↓

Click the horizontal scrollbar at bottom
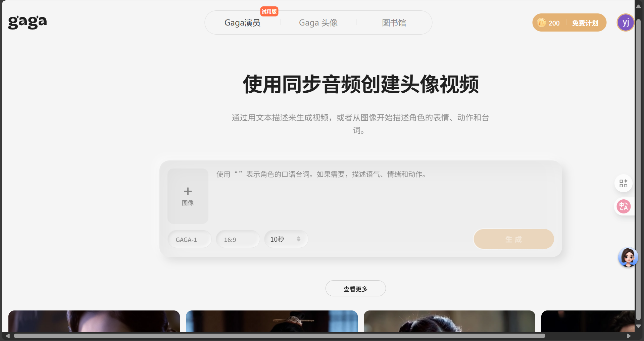The height and width of the screenshot is (341, 644). 279,336
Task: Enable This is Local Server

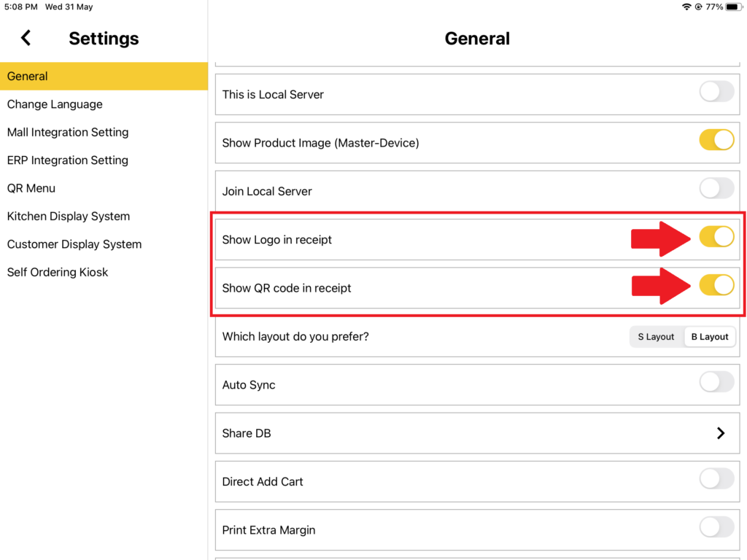Action: (716, 92)
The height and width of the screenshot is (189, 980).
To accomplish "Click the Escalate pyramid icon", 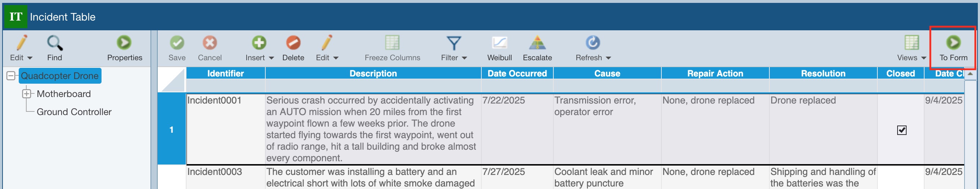I will (x=537, y=43).
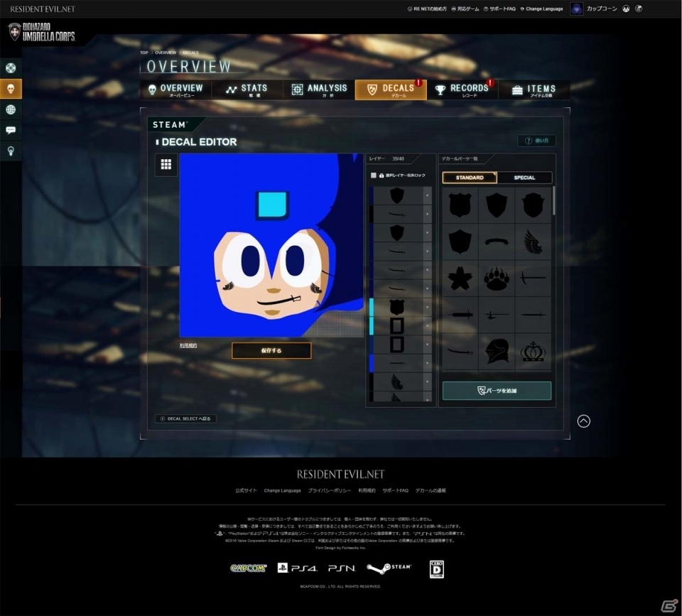Open the globe icon in left sidebar
The height and width of the screenshot is (616, 682).
[x=11, y=109]
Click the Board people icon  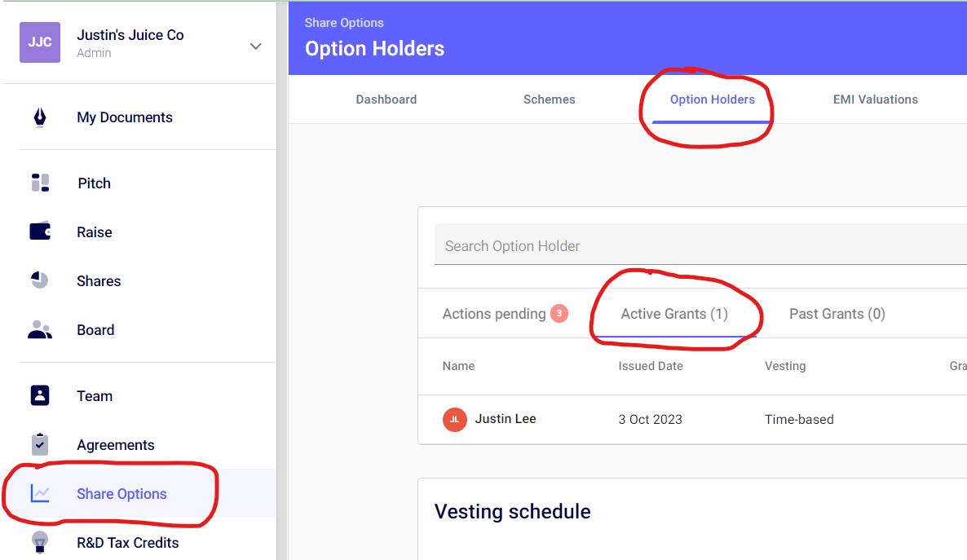coord(40,330)
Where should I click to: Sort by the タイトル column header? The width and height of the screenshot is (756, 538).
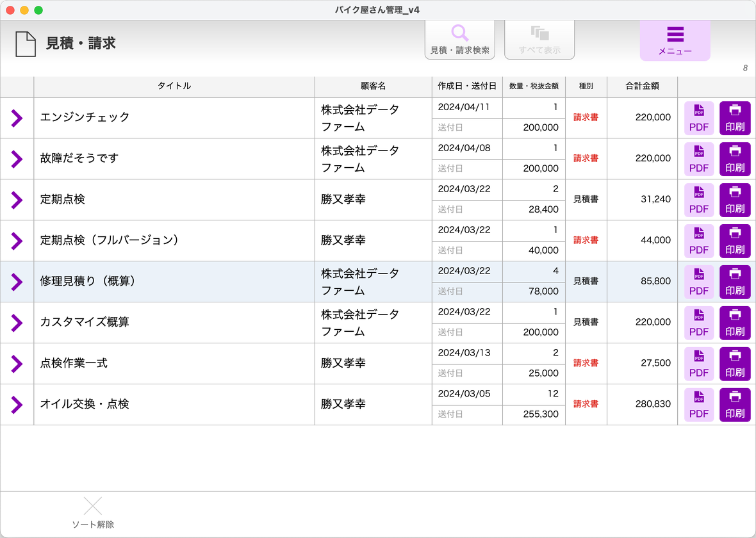click(x=174, y=86)
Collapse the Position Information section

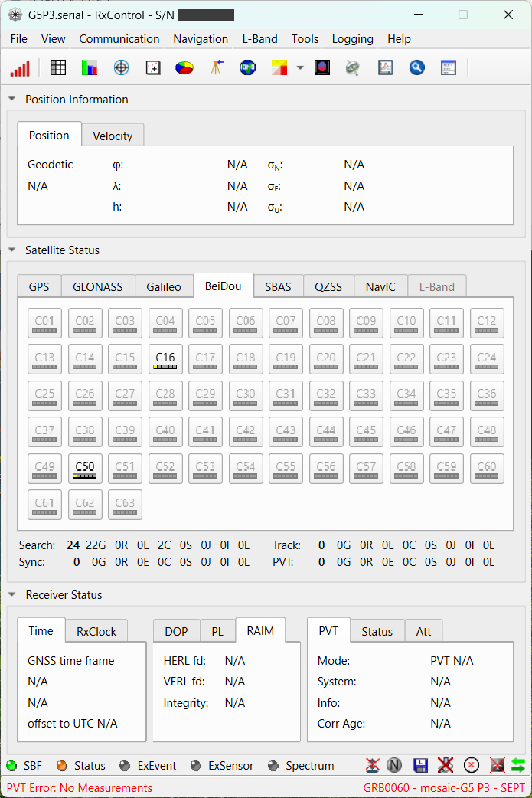pyautogui.click(x=12, y=99)
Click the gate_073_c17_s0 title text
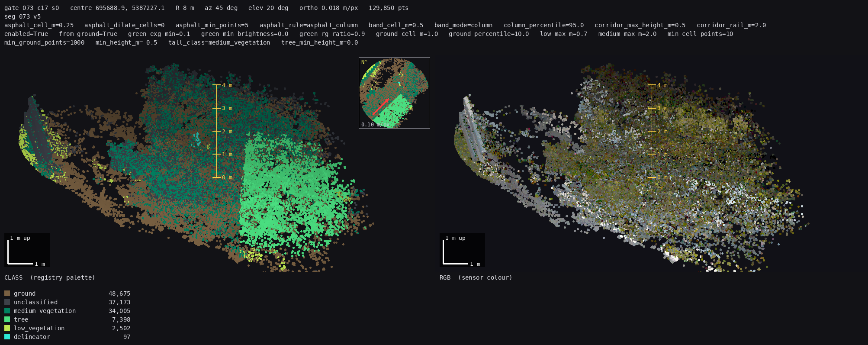Viewport: 868px width, 345px height. [x=32, y=8]
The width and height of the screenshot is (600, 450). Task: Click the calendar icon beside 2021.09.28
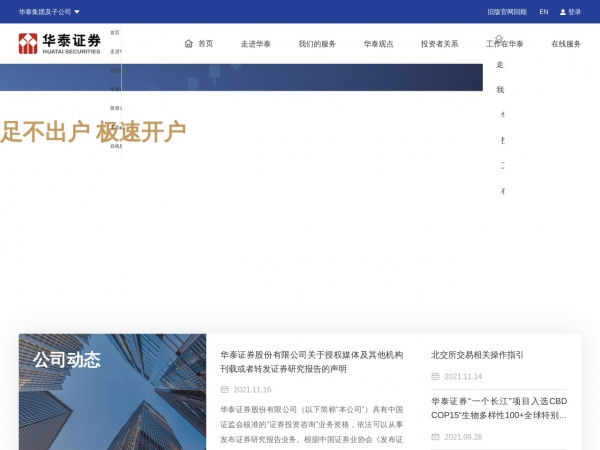click(435, 437)
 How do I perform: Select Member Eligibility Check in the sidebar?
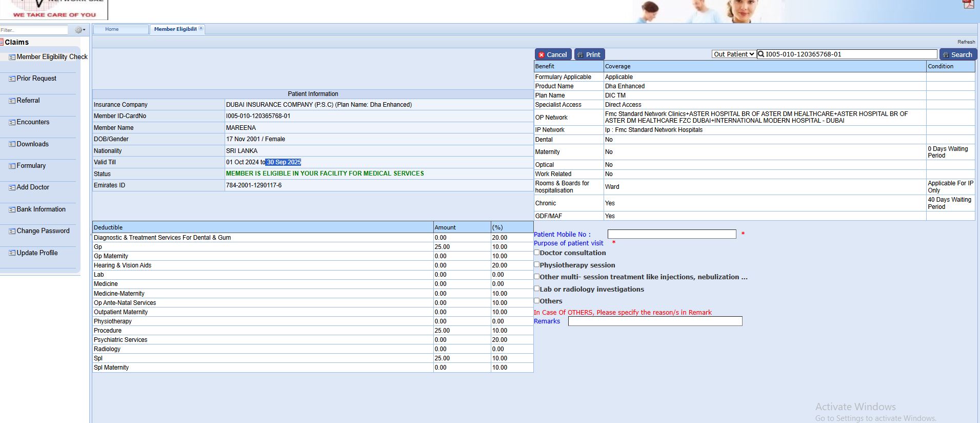click(52, 57)
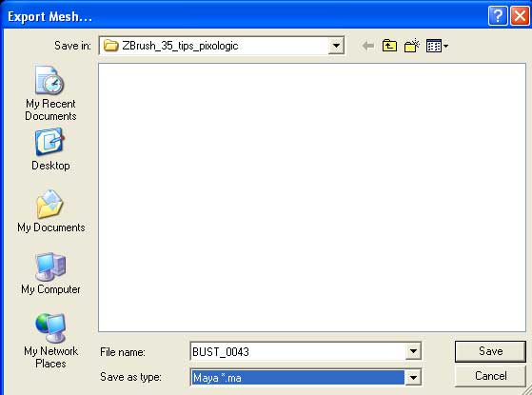Cancel the Export Mesh dialog
The image size is (532, 395).
490,376
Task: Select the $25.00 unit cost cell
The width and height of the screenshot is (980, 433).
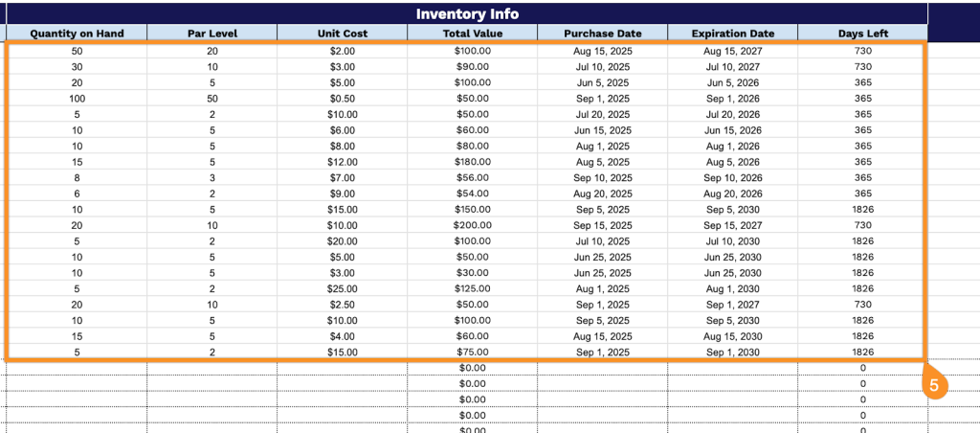Action: click(x=342, y=288)
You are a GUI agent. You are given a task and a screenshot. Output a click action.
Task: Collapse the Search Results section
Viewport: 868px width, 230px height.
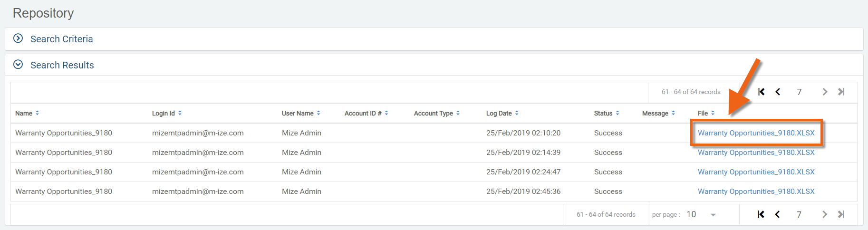18,65
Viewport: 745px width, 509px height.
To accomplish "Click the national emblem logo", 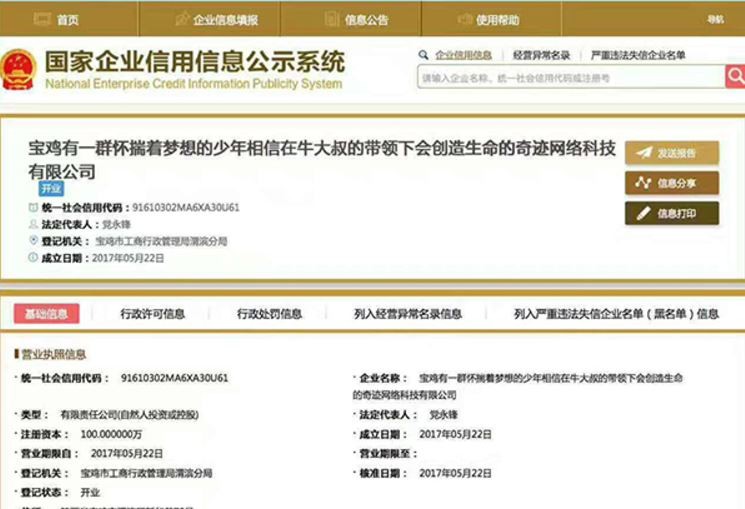I will point(19,70).
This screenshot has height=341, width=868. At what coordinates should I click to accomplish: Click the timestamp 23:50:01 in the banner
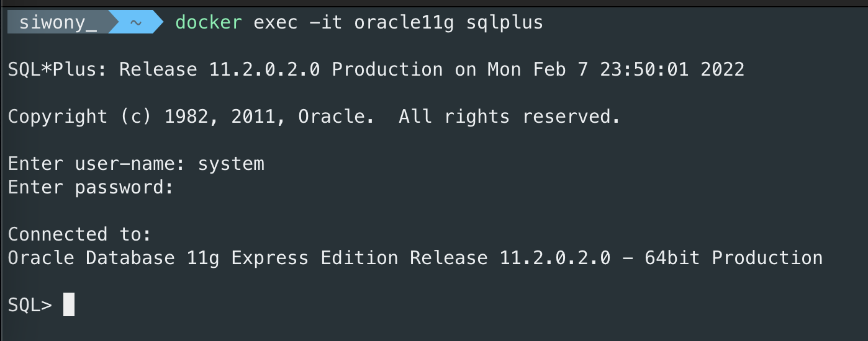pyautogui.click(x=644, y=69)
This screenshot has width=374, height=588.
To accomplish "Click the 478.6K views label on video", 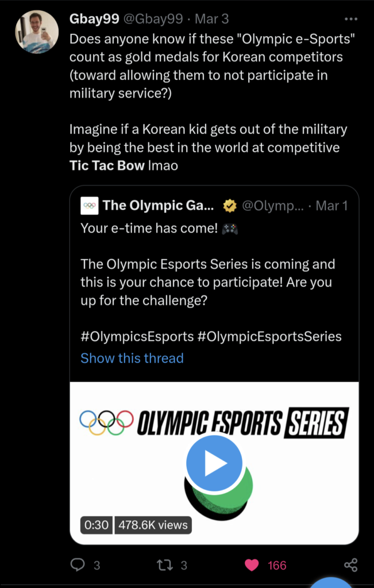I will coord(153,525).
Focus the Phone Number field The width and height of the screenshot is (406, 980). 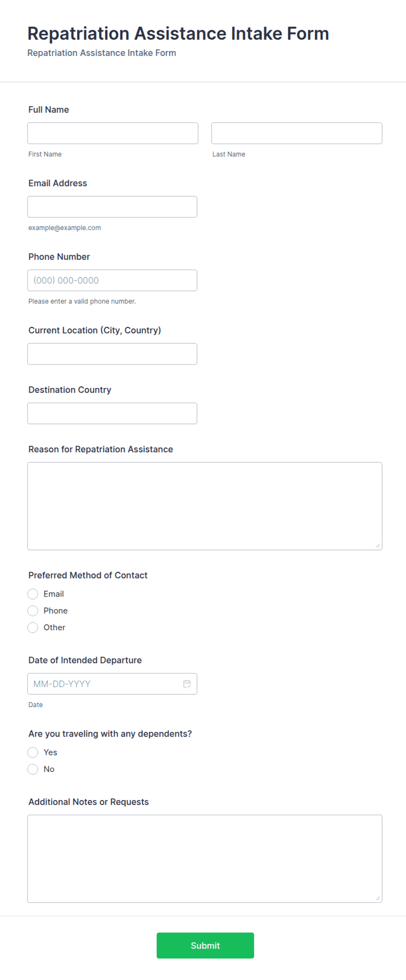[112, 280]
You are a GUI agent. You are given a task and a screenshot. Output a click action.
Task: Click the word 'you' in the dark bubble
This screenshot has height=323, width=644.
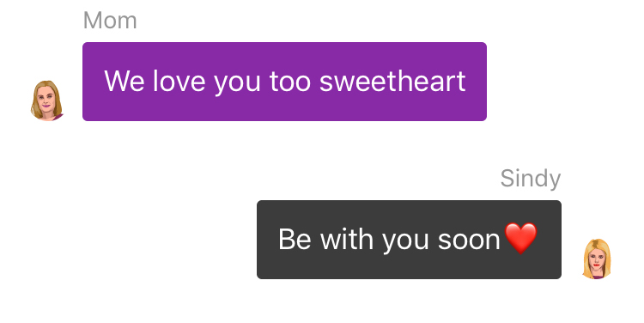click(406, 241)
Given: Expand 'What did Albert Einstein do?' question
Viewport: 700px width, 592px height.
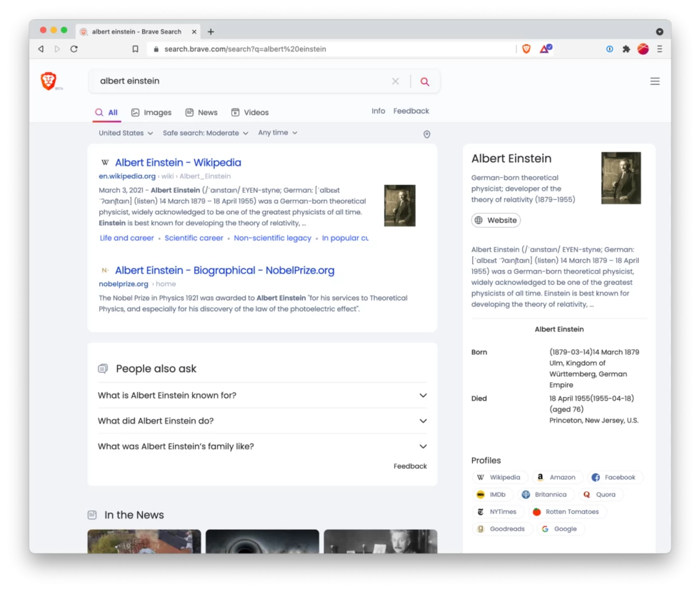Looking at the screenshot, I should (262, 421).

↑

Copy exactly the lines running from the beginning of the listing through the line that has "The height and width of the screenshot is (189, 980).". Drop the pictures.

## Answer box:
Click the horizontal scrollbar at bottom
The height and width of the screenshot is (341, 644). 279,336
Task: Enable This is Local Server

Action: (716, 92)
The height and width of the screenshot is (189, 980).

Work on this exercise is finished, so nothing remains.